Siparietto simpatico, avanti il prossimo.

-Giorgi e Fognini avanti in simultanea. Per entrambi, dopo un inizio di stagione inaspettatamente positivo, un primo turno vinto con colpi e personalità.
Camila fucila la Kalinskaya e le lascia sette game, Fabio in tre set estromette Zeballos, uno degli storici argentini che vanta uno dei più brutti servizi del circuito.
Pallate da una parte, pallate dall’altra. Fabio con più grazia, naturalmente, alternando gli anticipi ai tagli ed alle discese che interpreta con maestria, ma anche il tennis padellatore della bionda marchigiana, se accompagnato dalla ragione invece che dalla follia, è più che piacevole da osservare.
Ho buone sensazioni per i nostri paladini. Che possa essere per entrambi un torneo fortunato.

-Ho temuto che la Radwanska mi beffasse un’altra volta, perdendo con la sorella della bigia damigella di Valacchia, invece Kristina Pliskova, nonostante un primo set vinto con agio, non ha saputo sciogliere l’astuto filo di lana intrecciato dalla polacca.
Nonostante sia palese il fatto che la soffice maga non riesca ad essere la giocatrice di una volta, guardarla giocare è sempre un privilegio, in quello che, più di una misera osservazione, diventa seduta di anacoretismo pacato.

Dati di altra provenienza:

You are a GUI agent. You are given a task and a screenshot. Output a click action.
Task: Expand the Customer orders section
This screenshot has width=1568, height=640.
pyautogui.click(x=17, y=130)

-Kiki Mladenovic conquista oggi la sua quindicesima sconfitta consecutiva.
Di questo passo, tra qualche mese, la francesina riceverà una chiamata dal Sommo Presidente della nostra Federazione che, conosciuta la distopica visione che ha della realtà, le chiederà di cambiare cittadinanza unendosi alla nostra squadra di Fed Cup.
Trionfante per l’accordo avvenuto, si mostrerà poi in pubblica piazza, gridando a gran voce “Il movimento è in salute! Ah, ma quanto è bello il foro?!”